Saved data entries
§

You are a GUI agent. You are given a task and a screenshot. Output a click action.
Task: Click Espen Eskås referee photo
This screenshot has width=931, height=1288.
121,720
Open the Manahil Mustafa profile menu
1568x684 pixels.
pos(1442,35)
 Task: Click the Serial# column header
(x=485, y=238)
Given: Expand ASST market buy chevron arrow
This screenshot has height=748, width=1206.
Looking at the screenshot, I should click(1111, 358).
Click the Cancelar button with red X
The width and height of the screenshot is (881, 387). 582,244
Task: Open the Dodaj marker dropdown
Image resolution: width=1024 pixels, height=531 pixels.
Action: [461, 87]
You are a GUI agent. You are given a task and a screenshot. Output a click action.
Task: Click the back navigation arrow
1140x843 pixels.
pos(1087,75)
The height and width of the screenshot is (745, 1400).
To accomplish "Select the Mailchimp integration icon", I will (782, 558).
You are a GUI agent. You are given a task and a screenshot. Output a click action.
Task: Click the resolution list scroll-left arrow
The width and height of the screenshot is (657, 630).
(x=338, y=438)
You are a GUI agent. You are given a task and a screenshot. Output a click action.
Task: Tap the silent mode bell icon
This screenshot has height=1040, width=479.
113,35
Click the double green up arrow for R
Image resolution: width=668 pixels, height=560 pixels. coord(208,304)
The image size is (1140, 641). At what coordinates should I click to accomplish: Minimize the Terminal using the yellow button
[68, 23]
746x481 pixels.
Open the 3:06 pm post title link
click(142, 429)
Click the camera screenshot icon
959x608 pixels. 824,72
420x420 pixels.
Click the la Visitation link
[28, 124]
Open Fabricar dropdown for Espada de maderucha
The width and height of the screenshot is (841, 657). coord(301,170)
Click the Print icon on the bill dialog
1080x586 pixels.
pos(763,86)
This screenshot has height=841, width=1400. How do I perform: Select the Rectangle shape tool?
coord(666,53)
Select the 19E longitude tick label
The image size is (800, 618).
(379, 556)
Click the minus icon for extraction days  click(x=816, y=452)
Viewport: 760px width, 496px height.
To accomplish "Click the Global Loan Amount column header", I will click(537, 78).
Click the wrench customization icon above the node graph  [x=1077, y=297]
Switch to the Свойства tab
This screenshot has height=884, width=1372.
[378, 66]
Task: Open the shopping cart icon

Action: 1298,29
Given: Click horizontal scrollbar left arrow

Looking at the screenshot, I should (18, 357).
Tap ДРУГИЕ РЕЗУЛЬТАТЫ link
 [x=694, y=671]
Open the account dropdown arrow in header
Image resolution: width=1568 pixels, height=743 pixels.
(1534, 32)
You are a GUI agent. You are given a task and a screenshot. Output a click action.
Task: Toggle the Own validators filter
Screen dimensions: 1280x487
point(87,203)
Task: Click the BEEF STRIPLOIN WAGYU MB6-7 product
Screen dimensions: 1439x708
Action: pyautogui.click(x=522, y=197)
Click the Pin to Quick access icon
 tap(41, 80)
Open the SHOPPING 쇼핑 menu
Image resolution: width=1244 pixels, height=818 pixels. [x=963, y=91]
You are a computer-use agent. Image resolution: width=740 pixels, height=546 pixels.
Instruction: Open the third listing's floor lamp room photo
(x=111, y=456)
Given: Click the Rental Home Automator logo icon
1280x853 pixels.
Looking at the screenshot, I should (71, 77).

§

## TASK
In the data above, copy every line where the string "will" appears.

## RESPONSE
To accomplish "Select the Mailchimp integration icon", I will (782, 558).
To accomplish "Click the Global Loan Amount column header", I will click(537, 78).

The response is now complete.